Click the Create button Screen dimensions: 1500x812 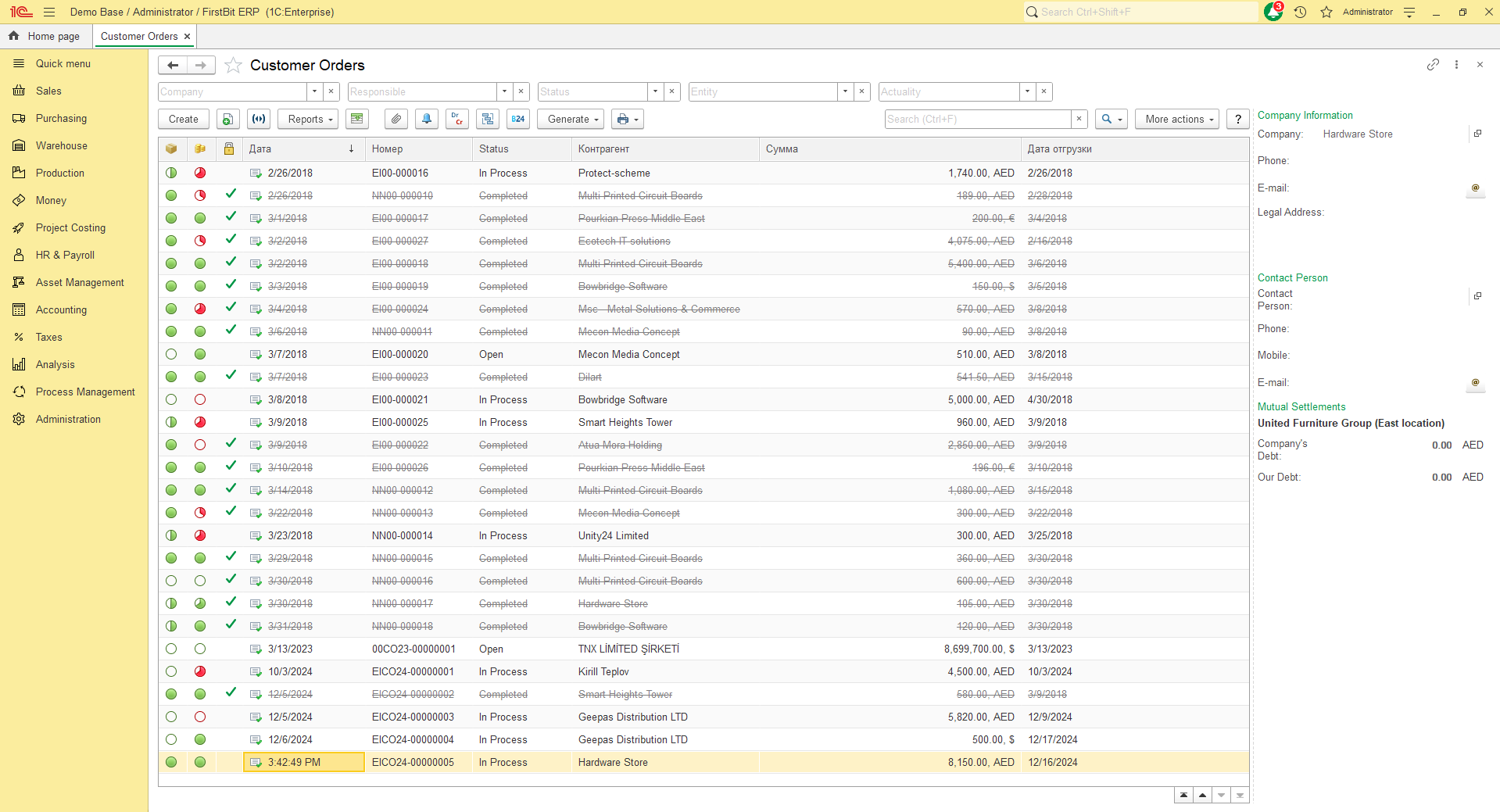click(184, 119)
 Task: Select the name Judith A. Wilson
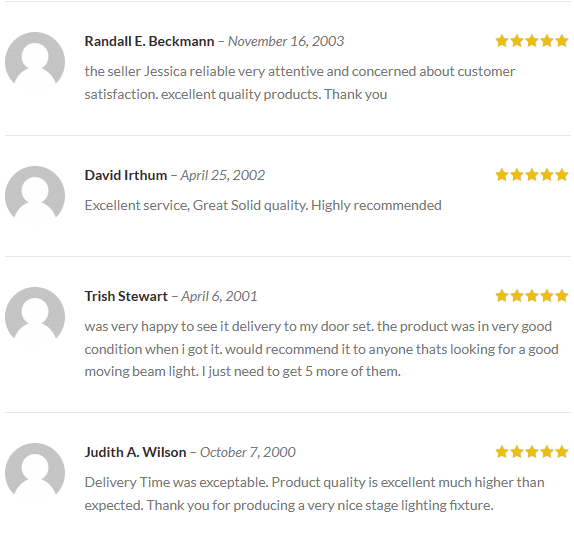tap(135, 452)
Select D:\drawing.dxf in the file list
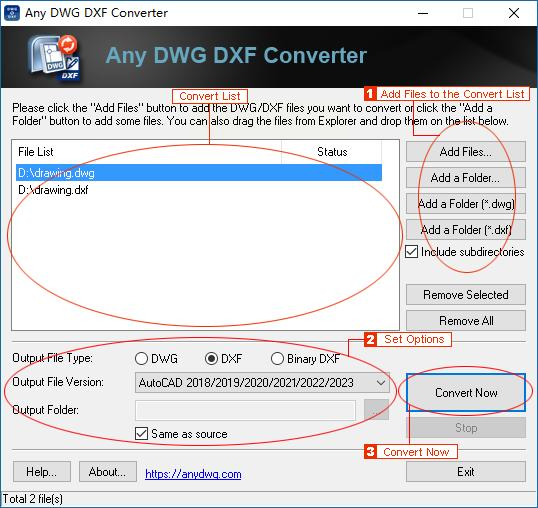Viewport: 538px width, 508px height. [53, 190]
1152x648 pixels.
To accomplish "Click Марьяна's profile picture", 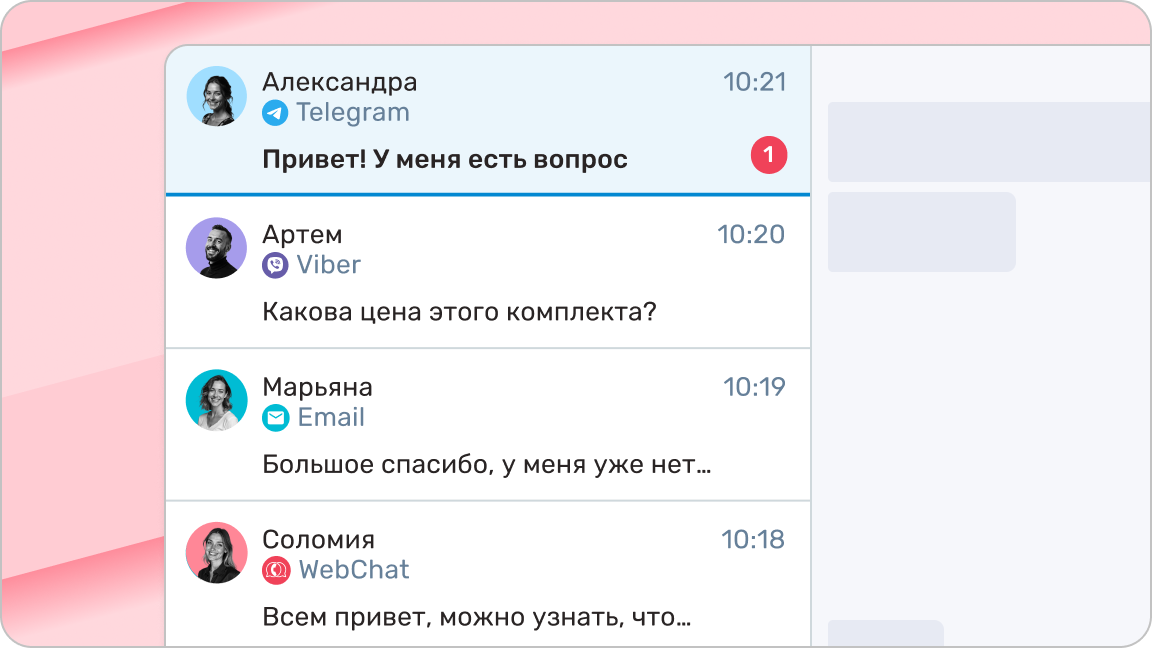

· · ·

To do: Leave every picture out and retype exactly the lines of the records above from the one holding "Select D:\drawing.dxf in the file list" through the last, both ends included and nothing besides.

Exercise response:
Select D:\drawing.dxf in the file list
Viewport: 538px width, 508px height. [53, 190]
1152x648 pixels.
To accomplish "Click Марьяна's profile picture", 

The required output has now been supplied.